A comment on the posting below asked how the farmers hosting this site would deal with the problem of bTb.
We answered that for cattle, the intradermal skin test + slaughter of reactors was the preferred control of bTb world wide, and satisfied global trading conditions. However action had to be taken on any other source of tb, and for that we favoured RT-PCR technology combined with management of any populations which haboured it. That for their own sakes as well as the inevitable spillover. Our commentator posted thus:
"Thank you - your summary of how you would tackle TB is very informative. Who do you propose should pay for all these measures, they sound very expensive. Surely not us tax payers? We already contribute £100m plus per year. All the messages I see coming out of DEFRA is that they have less money to spend, not more, so it looks like if you want to clear up this disease it will have to be financed by farmers. My prediction, which you might want to archive along with all your parliamentary questions, is that government will impose a TB levy on the whole cattle industry, with farmers contributing on a sliding scale depending on their parish testing frequency. "
We would agree in principle that the taxpayer should not have fund this, and if the level of tb achieved 20 years ago ( less than 100 herds affected and 686 cattle slaughtered) I suspect we would not be having this discussion at all. Nor in the 21st century, should we be.
The £100 million ' year is weighted heavily in favour of the beneficiaries' of the crisis as we have explained many times. Farmer compulsory purchase monies form under one third and with the tabular valuation, will drop even more - for a while. Testing costs attract another third of the budget with samples, haulage, slaughter, postmortems and endless 'experimental' work taking the rest. A compound had been built at Weybridge to test badgers. Its walls extend 15 feet into the Surrey soil. How does that square with Bradshaw's 'bio security is farmers' responsibility'? If Weybridge needs £500,000 worth of concrete, 15 feet deep to keep them inside, surely the same must apply to exclude them from grassland? This facility remains unused by the way. Another Defra playground.
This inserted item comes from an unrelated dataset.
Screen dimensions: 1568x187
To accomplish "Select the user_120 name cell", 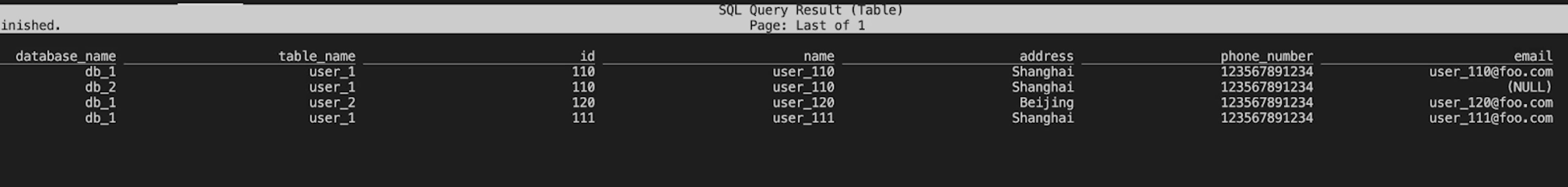I will (804, 102).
Bradshaw is ahead of you on a levy. We understand that he's also approached the insurance loss adjusters to underwrite a 50:50 scheme. Their reply was 'exposure to risk is too high', that was when they'd finished laughing. In many areas, farmers are no longer able to obtain new cover Tb insurance. And if they are still insured, the premium has increased 10 fold and cover halved.
If such a levy were introduced then it would be for all animal diseases, not just Tb and I suspect farmers would then cancel their individual cover with their insurers for brucellosis, Fmd, swine fever etc.
Defra is a hole of their own making with this one, and they are not concerned as to who digs them out - or how. As long as they are not involved.
You make an interesting point on a 'sliding scale for parish testing frequencies'.
I feel that tabular valuations will squeeze farmers into a financial corner with this disease, and should your suggestion be implemented, then the 221 day latency of exposure from the UK strains of Tb to its provoking a skin reaction, (PQ's) could (in theory) mean that the whole country is on 4 year testing inside 7 months.